When I was a high school freshman in 2003, the Black Eyed Peas’ album Elephunk was released, which included the song “Let’s Get it Started.” The original version of the title contained the r-word. My small, mostly white and non-disabled, Catholic high school always played the censored versions of this song and ones with bleeped racial slurs at dances. I thought it was ironic and a little hypocritical that another song on the same album, “Where is the Love?” laments various types of bigotry.

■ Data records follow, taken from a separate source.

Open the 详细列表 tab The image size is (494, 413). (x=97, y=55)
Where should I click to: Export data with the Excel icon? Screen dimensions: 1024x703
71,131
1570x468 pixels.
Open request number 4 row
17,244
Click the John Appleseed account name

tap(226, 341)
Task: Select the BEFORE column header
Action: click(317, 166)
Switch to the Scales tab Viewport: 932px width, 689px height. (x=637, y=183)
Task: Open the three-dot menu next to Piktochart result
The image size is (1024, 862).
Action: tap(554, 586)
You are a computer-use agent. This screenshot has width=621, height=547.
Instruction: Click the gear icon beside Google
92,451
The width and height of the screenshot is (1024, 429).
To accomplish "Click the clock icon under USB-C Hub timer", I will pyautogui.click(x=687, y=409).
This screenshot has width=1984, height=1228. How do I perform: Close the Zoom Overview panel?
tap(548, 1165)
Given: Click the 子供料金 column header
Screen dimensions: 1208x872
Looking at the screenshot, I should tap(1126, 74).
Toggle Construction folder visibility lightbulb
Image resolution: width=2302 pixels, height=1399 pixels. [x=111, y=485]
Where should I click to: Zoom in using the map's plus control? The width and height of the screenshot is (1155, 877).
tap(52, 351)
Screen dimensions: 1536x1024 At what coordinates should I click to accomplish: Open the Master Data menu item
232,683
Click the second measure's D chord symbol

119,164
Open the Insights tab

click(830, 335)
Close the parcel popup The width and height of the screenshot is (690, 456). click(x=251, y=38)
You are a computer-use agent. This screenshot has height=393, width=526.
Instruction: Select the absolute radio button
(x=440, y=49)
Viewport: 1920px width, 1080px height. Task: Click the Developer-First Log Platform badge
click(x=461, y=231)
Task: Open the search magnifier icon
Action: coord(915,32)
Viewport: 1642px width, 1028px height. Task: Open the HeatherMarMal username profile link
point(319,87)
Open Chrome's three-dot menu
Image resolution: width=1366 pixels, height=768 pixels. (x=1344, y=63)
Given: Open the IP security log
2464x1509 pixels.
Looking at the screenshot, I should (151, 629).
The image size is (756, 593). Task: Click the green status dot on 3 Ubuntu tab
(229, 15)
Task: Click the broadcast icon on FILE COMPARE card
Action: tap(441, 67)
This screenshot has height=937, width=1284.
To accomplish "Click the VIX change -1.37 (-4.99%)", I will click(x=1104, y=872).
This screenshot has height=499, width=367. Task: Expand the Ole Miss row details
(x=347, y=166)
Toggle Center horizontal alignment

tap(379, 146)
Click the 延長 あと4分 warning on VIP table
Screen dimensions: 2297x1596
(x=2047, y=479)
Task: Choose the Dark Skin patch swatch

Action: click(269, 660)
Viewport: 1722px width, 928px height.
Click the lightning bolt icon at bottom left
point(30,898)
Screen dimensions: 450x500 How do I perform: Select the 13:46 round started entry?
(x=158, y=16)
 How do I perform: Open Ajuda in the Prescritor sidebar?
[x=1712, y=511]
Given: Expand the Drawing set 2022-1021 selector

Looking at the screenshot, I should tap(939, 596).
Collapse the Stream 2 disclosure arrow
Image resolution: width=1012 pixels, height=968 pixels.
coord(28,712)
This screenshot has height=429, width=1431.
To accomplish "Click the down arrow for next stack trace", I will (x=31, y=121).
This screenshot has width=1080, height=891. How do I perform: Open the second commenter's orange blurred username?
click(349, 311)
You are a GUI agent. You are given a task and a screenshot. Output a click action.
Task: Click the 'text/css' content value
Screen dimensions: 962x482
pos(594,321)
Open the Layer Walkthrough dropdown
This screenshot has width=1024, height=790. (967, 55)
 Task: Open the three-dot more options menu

Still, many people had no idea what ableism was in the early 2000s. I probably thought I’d made the word up independently. When I was in high school, a lot of people were still using “That’s so gay!” as a pejorative or ableist slurs like the r-word. The false and bigoted implication that there’s something wrong with LGBTQIA or disabled people is clear. Most of my high school friends would never have done this, even in the early 2000s, but it was still very common. As a disabled kid, I deliberately chose friends who were open-minded and not ableist.

Many people, even avowed liberals and progressives, frequently use ableist language. Many people might not realize that words like “moron,” “idiot,” and “imbecile” were used by eugenicists. Eugenicists considered each of these words a slightly different level of intellectual disability and directly associated them with the desired eradication of disabled people. It’s both enraging and disheartening when anyone considers these eugenicist words more benign or polite alternatives to “profanity.” I’d much rather call someone an asshole than suggest that their behavior is due to mental illness or intellectual disability. Is a politician’s perceived intelligence, mental illness, other disorder really the issue? Or, in an effort to apply Occam’s razor, think rationally, and avoid speculation, is behavior really the important issue? Why speculate on diagnoses and contribute to disability stigma when other factors more readily explain abuses and crimes? Is lack of intelligence the real problem, or is it incompetence and willful ignorance? Is it a psychiatric or personality disorder, or abuses of power? For more examples, please see @painandcats_’ hashtag #WhenYouReallyMean.